UDN

Search public documentation:

CharacterEncoding

Interested in the Unreal Engine?
Visit the Unreal Technology site.

Looking for jobs and company info?
Check out the Epic games site.

Questions about support via UDN?
Contact the UDN Staff

UE3 Home > Engine Programming > Character Encoding

Character Encoding

Overview

This document provides an overview of character encodings used by Unreal.

Assumed knowledge: The Absolute Minimum Every Software Developer Absolutely, Positively Must Know About Unicode and Character Sets (No Excuses!)

Text Formats

There are several formats that can be used to represent text and strings. Understanding these formats and their inherent pros and cons can help in making decisions on what formats to use in your projects.

These are not the the technical definitions of formats, but rather simplified versions suitable for this page.

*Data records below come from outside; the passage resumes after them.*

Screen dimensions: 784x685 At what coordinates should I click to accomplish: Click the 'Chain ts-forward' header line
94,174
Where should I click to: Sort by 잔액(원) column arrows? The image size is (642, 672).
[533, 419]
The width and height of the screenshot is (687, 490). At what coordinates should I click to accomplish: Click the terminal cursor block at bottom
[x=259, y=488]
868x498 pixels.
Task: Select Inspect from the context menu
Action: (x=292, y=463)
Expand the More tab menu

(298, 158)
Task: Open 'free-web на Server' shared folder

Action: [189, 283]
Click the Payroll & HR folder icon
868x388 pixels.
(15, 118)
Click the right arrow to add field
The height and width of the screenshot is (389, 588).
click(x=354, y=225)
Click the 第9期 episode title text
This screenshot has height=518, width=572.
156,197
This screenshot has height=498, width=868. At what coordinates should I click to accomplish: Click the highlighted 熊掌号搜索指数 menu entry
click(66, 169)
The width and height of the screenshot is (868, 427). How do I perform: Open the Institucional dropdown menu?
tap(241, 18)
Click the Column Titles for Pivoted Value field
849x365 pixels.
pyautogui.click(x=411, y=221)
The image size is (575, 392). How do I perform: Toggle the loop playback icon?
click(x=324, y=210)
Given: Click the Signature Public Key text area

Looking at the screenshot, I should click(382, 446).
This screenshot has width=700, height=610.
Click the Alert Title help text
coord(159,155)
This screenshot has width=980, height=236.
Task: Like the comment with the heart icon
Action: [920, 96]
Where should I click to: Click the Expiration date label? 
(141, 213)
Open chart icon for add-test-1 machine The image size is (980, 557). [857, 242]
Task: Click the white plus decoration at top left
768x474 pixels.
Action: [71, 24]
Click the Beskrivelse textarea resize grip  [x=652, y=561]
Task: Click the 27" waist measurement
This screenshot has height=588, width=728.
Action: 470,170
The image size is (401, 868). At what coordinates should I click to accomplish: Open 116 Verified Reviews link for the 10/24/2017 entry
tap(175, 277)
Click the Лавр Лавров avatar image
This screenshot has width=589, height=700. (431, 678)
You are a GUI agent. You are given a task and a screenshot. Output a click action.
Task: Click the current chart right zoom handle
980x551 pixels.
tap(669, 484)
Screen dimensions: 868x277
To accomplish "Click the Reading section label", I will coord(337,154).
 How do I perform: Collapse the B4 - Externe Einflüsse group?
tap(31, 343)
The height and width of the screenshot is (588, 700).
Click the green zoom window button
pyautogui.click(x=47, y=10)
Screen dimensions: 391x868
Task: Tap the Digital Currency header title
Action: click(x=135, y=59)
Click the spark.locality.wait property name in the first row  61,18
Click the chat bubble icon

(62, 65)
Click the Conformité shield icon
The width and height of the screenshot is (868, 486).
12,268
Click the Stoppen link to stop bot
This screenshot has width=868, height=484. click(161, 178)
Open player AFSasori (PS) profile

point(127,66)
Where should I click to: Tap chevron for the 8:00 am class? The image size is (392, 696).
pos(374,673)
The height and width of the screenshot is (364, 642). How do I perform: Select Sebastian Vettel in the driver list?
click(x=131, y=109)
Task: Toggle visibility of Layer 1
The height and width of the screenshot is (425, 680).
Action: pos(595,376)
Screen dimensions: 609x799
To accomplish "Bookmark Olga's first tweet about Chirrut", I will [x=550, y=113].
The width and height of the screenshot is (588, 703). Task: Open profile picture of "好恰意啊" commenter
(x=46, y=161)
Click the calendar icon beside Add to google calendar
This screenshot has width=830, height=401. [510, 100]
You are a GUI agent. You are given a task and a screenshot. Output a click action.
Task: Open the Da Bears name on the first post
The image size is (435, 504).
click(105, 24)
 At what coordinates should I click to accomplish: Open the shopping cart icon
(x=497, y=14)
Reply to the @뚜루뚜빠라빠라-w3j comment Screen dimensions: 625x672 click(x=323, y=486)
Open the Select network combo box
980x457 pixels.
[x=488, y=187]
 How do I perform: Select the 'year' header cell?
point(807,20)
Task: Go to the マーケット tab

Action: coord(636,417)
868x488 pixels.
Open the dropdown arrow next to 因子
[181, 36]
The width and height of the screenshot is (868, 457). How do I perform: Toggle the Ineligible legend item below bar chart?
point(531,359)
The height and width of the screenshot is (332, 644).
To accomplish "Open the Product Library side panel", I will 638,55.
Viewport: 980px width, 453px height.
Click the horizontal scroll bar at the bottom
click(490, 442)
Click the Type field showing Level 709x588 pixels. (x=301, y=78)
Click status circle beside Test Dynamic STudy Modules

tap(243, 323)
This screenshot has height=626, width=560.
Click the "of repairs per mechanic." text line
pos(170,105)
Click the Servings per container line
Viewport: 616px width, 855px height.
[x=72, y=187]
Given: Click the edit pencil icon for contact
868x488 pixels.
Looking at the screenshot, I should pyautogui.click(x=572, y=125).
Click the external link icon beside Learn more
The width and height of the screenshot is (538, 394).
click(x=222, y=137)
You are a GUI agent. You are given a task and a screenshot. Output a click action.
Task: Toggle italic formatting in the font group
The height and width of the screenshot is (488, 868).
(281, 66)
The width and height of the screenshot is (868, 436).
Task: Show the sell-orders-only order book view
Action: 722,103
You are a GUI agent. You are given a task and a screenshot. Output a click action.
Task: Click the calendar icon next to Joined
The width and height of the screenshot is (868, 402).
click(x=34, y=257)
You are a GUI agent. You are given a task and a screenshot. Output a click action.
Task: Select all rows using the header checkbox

ASCII: characters between 32 and 126 inclusive, and 0, 9, 10 and 13. (P4 type text) (This is validated with a P4 trigger on checkin)
ANSI: ASCII and the current codepage (e.g. Western European high ASCII) (needs to stored as binary on the P4 server)
UTF-8: a string made up of single bytes which can use special character sequences to get non ANSI characters (a superset of ASCII) (P4 type Unicode)
UTF-16: a string made up of 2 bytes per character with a BOM (although can go to 4 bytes with astral characters) (P4 type UTF-16) (This is validated with a P4 trigger on checkin)

The case for Binary

Pros	Cons
Internal format is not defined; each file can be loaded no matter what format it is.	Non mergable. Requires all files of this type to be exclusive checkout.
	Internal format is not defined; each file could be in a different format.
	P4 stores the entirety of each version, which can unnecessarily bloat the depot size.

The case for Text

Pros	Cons
Mergable. Exclusive checkout is not required.	Very limiting; only ASCII characters allowed.

The case for UTF-8

Pros	Cons
Simple access to all characters we will ever need.	Has a different memory profile for Asian languages
Uses less memory	P4 type Unicode is not enabled on our Perforce server
Is a superset of ASCII; a plain ASCII string is a perfectly valid UTF-8 string	String operations more complicated; have to parse the string to do something as simple as a length calculation.
Still works when the game detects the string is ASCII and outputs it as such	MSDev doesn't handle anything other than ASCII very well in Asian regions. This is why we validate text as ASCII during checkin.
If we did have a Unicode enabled server, the files would be mergable and exclusive checkout would not be required.
Can detect whether a string is UTF-8 by parsing it (with or without a BOM)

The case for UTF-16

Pros	Cons
Simple access to all characters we will ever need.	Uses more memory.
Simple. Memory usage is twice the number of characters (for characters we use, which are all in the Basic Multilingual Plane)	Difficult to detect this format if it doesn't have a BOM.
Simple. String operations can split/combine without having to parse the strings.	Does not work when the game detects the string is ASCII and outputs it as such (this is now detected on checkin with the UTF-16 validator)
Same as the format used in game, no translation, parsing or memory operations required.	MSDev doesn't handle anything other than ASCII very well in Asian regions. This is why we validate text as ASCII during checkin.
Mergable. Exclusive checkout is not required.
C# uses UTF-16 internally.

UE3 Internal String Representation

All strings in Unreal Engine 3 are stored in memory in UTF-16 format as FStrings or TCHAR arrays. Most code assumes 2 bytes is one codepoint so only the Basic Multilingual Plane (BMP) is supported so Unreal's internal encoding is more correctly described as UCS-2. Strings are stored in the endian-ness appropriate for the current platform.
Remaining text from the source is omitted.